Through press clippings, PR material, and found objects, minimally hung on large MDF room dividers, Horrigan illuminates how the owners of the Aughinish plant have twisted the truth to create misinformation. A tall poster features a heavily photoshopped image of birds, butterflies, and foxes against the backdrop of a bucolic wetland scene with a winding path leading up a grassy hill that half disguises the chimney of the plant. The poster is accompanied by a text reading ‘Nature Trails of RUSAL Aughinish’ and the Rusal logo. This fantasy scene signifies the plant’s investment in constructing a false environmentally friendly image. Elsewhere in the display of archival material, there’s a clipping from a December 1990 copy of the Limerick Leader with the headline ‘Aughinish hits back at critics’. The piece recounts three cases made against the plant by locals including a gardener whose plants failed to flourish, which Alcan attributed to a cold winter, verified by a UCD Professor of Plant Pathology hired ‘at a high bloody cost’.
In the final projected video work, Horrigan documents a trip to Western Australia where she evidences the horrendous health and environmental impacts of mining bauxite there as well as the tactics employed by the mining companies to win over the public and those in power. She attends a public sculpture festival sponsored by the local mine owner Alcoa, which has a specific Aluminium Sculpture Award. She also attends the Resource Technology Showcase in Perth sponsored by the mining giant Rio Tinto, featuring Australian PM Anthony Albanese in the driving seat of a CAT earthmover. The video ends with Horrigan interviewing a former worker at the Alcoa bauxite mine, Greg Subholz, in what appears to be a prefab office. Through a heavy cough, Subholz describes the conditions of ‘ring barky’ (peeling skin), which he developed as a result of working at mine. This international focus compellingly highlights how the industry operates across geographies. It strikes me it would also be useful to hear the voices of those working in the Guinea mines – the source of the ore for the Aughinish plant – considering the role of environmental racism within large-scale industrial pollution in the Global South.

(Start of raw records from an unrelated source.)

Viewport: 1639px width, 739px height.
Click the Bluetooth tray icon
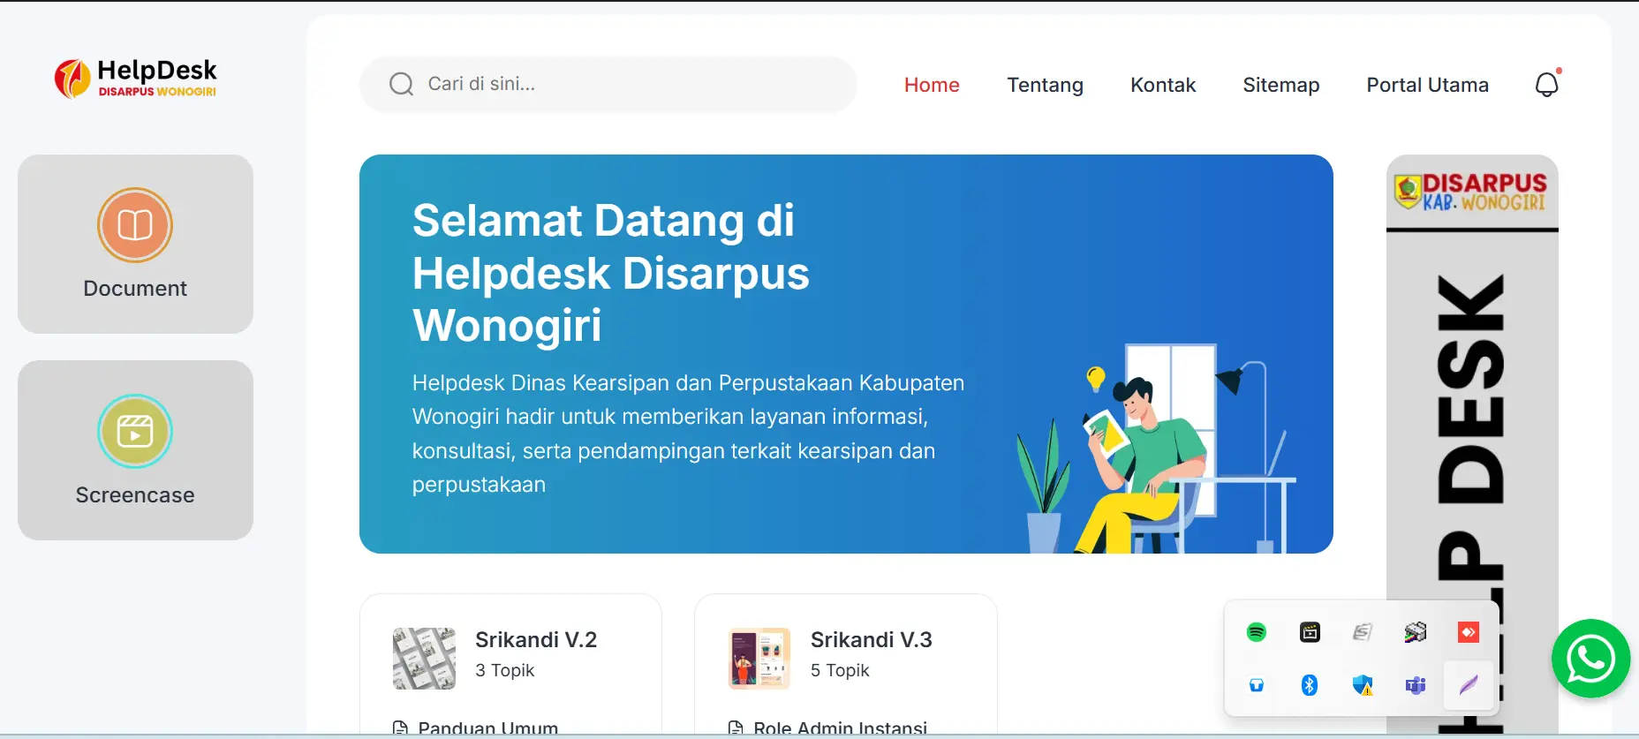(1310, 685)
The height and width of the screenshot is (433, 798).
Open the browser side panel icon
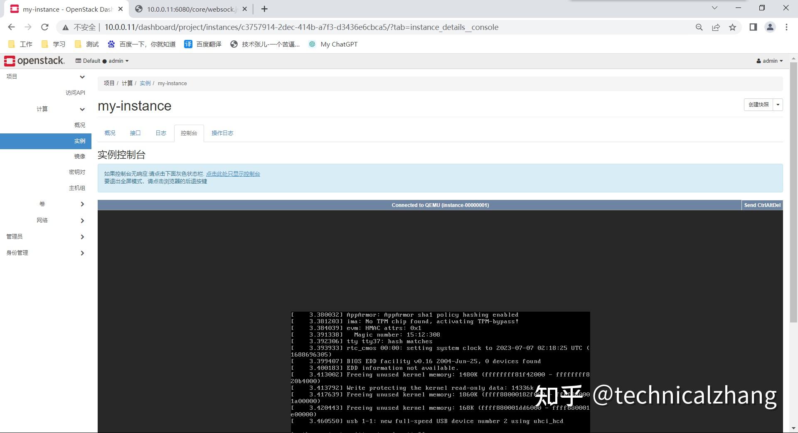point(752,27)
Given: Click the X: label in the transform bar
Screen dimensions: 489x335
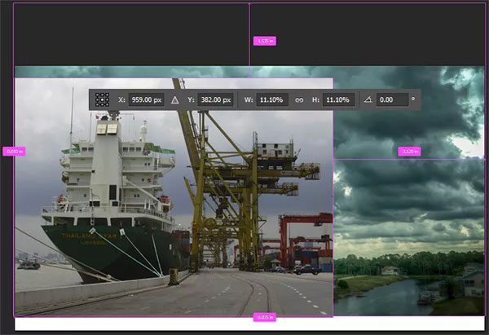Looking at the screenshot, I should [x=121, y=99].
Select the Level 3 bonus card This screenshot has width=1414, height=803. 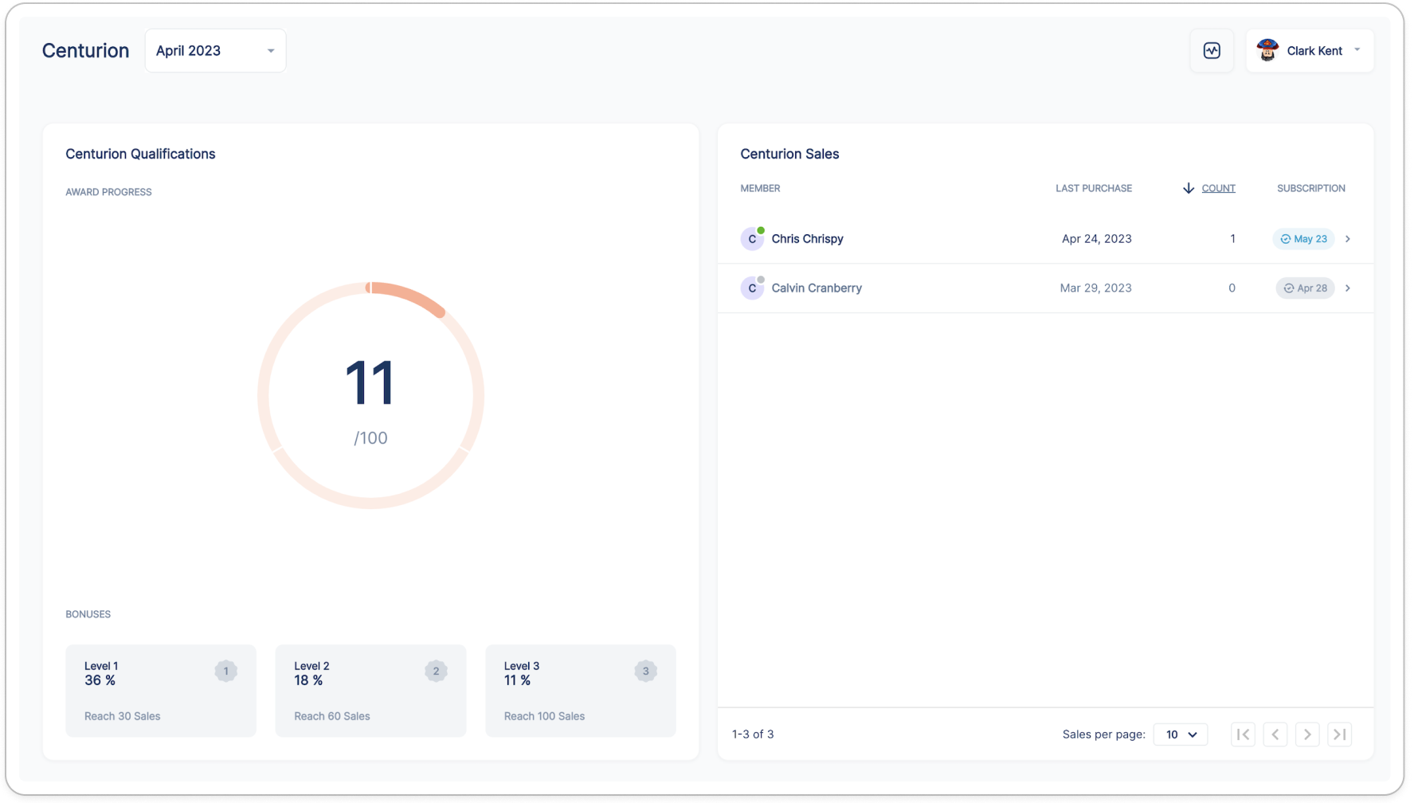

Michele Horrigan, Stigma Damages, The Model, Sligo, 2024. Installation view. Photo: Cían Flynn
Through interviews, fieldwork, and her own direct experience, Horrigan sensitively pinpoints the human suffering that follows on from living in proximity to these plants, unapologetically calling into account the forces of capital underpinning this sickness and disease as well as the industry’s catastrophic environmental damage. At the same time, she undertakes the tireless work of gathering archival material that documents the strategies deployed by the industry to manipulate their public image so they can continue polluting with impunity. In addition to acting as a chronicler of the ills of Aughinish, Horrigan has also staked out the role of artistic research in resisting industrial injustices, providing a method for evidence-gathering as well as a tool for organising. This includes a call to action to join the campaign against Aughinish expansion led by activist group Futureproof Clare. At a time when Rusal is applying to dump its poisonous waste in the Shannon, this is vital work.
Iarlaith Ní Fheorais is a curator and writer.